For most of the world, tomatoes eventually become a tasty red fruit that plays a crucial role in thousands of recipes around the world.
But what happens when the fruit fails to keep its part of the bargain and remains green?
Our bizarre weather has made the growth of tomatoes erratic this year because of the rain and flooding in the South and East, the droughts in the Southwest and the fact that in the Pacific Northwest, summer only began last week.
And now that fall is approaching, some gardeners are despairing. As a result, The Food Watchdog and other food information sites are getting swamped with questions from readers pleading for answers, theories, hard science, grandma’s old tricks and even wild guesses on what do with their mostly green crops.
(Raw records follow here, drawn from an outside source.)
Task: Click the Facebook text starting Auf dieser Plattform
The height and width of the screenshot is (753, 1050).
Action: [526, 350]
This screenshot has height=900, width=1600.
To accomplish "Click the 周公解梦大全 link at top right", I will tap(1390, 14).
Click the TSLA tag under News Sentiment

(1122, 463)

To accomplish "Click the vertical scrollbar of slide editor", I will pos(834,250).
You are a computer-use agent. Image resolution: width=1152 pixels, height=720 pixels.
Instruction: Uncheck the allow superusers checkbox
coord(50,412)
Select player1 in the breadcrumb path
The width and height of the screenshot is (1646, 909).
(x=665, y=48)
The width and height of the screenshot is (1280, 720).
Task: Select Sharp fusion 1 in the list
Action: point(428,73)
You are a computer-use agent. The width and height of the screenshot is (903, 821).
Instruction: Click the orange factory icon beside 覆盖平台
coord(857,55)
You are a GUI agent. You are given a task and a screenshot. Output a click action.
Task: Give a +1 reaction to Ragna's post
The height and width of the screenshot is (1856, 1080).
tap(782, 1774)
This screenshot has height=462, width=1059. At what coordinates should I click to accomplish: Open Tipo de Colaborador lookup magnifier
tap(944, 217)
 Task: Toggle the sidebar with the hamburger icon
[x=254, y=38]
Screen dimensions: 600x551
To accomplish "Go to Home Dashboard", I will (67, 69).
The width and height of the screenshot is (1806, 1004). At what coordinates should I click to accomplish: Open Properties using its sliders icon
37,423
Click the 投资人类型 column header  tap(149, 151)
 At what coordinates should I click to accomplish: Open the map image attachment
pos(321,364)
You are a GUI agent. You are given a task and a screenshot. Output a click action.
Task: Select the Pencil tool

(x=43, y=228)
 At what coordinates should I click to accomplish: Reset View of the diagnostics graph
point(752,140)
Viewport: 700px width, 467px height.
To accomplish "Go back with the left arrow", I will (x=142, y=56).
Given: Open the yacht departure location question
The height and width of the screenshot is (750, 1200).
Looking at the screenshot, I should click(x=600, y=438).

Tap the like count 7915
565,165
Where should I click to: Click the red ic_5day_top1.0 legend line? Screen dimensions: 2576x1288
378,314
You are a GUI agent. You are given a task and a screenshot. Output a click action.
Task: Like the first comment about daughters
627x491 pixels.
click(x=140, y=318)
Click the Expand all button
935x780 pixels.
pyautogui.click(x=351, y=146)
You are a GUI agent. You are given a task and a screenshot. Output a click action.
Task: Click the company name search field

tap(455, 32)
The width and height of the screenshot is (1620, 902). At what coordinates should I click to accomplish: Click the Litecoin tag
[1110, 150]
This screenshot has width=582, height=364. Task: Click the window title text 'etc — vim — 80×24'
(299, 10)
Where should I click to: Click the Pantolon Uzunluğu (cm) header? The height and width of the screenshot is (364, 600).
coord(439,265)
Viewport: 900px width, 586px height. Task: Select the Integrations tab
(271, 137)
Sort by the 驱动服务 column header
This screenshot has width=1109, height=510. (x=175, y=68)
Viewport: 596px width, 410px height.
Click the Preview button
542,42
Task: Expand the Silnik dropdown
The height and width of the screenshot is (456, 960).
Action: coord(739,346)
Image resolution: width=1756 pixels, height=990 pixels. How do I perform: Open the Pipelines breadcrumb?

Of course, we can fry or bake them or make green salsa.
Here is a link to a simple recipe to this mostly Southern fried tomato delight that Jolene George offered the readers of The Oregonian.
Another of our readers suggested making green tomato relish and sang the praises of this recipe from farmgirlfare.com, which I’m going to try this weekend.
With a little care, you can store green tomatoes wrapped in newspaper until they turn red. It’s not the greatest flavor, but whenever I’ve tried it, it was still better than store bought – at least in the Northwest.
When you think you’ve reached the end of your growing season, remove the tomatoes that have even the slightest blush of pink or yellow color.
Place them in a cardboard box lined with newspaper or paper towels. You can lay a second layer of tomatoes – but no more – on top of another sheet of paper. Place the box away from direct sunlight in a pantry, garage, basement or any place where the temperature is between 65 and 75 degrees. Depending on the temperature, within a week to 10 days, you’ll have enticing red tomatoes.
If you’re lucky enough to harvest tomatoes ripe from the vine, the crew at the Cook’s Illustrated test kitchen has done research on how to make the most of them.
Their food scientists placed one batch of tomatoes stem-end up and another stem-end down on plates and stored them at room temperature. The following week, nearly all the stem-down tomatoes remained in perfect condition, while the stem-up tomatoes had shriveled and were inedible.